Stay Safe In Downward Facing Dog: Part 1
When I started to write this alignment post, I was going to write/focus on all of the components of postural alignment in downward facing dog (Sanskrit: adho mukha svanasana). I quickly decided to change my focus. There is SO much happening in this pose, and every piece is equally important that I could spend quit a bit of time and make this article far too long!
So here’s what we’re gonna do.
In this post, we will focus on postural alignment of the shoulders, arms, and hands in downward facing dog. In the following post (Part 2), we’ll take a look at the entire spine and lower body. This way we can really get into the nitty gritty of it and have time to apply what we’ve learned. Let’s begin!

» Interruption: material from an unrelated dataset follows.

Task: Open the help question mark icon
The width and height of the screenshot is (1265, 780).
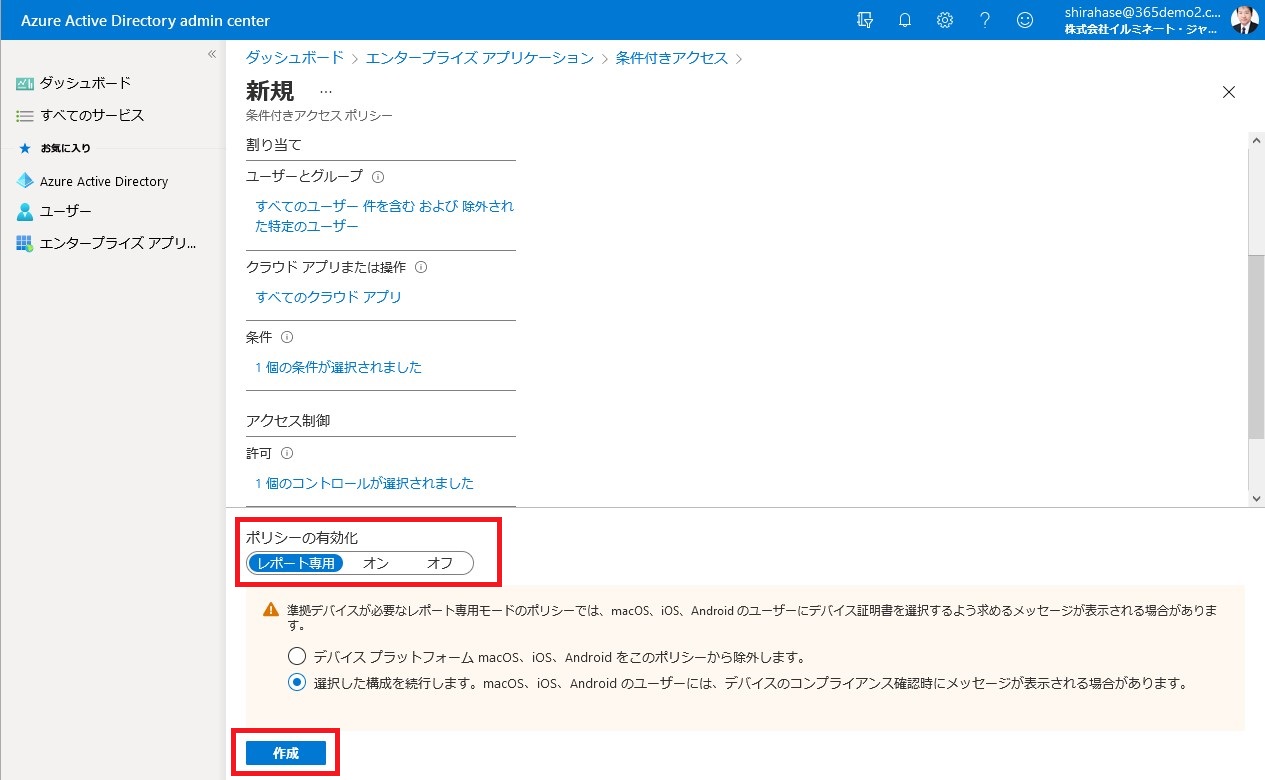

I always take students through table top and then into downward facing dog. This way, they start in axial extension, lead with their tail, and when they arrive, their spine is already set up for length. So let’s begin that way.
FIRST THINGS FIRST
- Come to table top position
- Palms are shoulder width apart (or slightly less) and wrists are slightly in front of your shoulders
- Find your neutral spine, crown of your head reaches towards the front of the room while keeping head and neck in line with your spine
- Draw your belly in and feel an energetic support beneath you, palms are pressing into the earth
- Inhale and rock forward slightly
- Exhale push the earth away through your palms, yielding your weight into the earth, as you lead with your tail gliding into downward facing dog
Now that we’re here let’s take a closer look beginning at the bottom. Uuummm…and now I’m singing Drake’s “started from the bottom now we here” LOL!
Pro tip: Always build your poses from the ground up.
- Ensure your palms are pressing into the earth (hasta bandha) so you don’t allow your palms to cup.
- Pressing the base (metacarpal bones) of the thumb and first two fingers into the earth-this lifts the center of the hand.
- Push through the palms and wrists lifting in the joints (not compressing or collapsing)
- Do not lock your elbows. I always like to get a little bounce first to find that softness before I straighten (without locking)
- Elbow eyes face each other
- Do NOT collapse in the shoulders (this also means don’t force your chest toward your thighs! This will create an unstable shoulder girdle and a collapse)
- This is not a place you want to “drop” your shoulders
- Push through your hands, reaching. There’s also a reaching of your tailbone toward the sky
- Feel as long as you can from your hands to your tail and head to tail
- Just let your arms reach, biceps by your ears (this ensures you’re not tucking your chin putting strain on the cervical spine)
- Feel length in the side body
Take a look at these photos. Can you see which one shows collapsing in the shoulders and which one shows reaching?
How about the hands? Can you see which photo shows cupping of the palms and which one shows Hasta Bandha?
We build from the ground up in our asana. If you don’t have hasta bandha then you undoubtedly will be collapsing in the wrists and shoulders in downward facing dog. This is super unsafe and unstable for the shoulder girdle and can lead to wrist issues as well.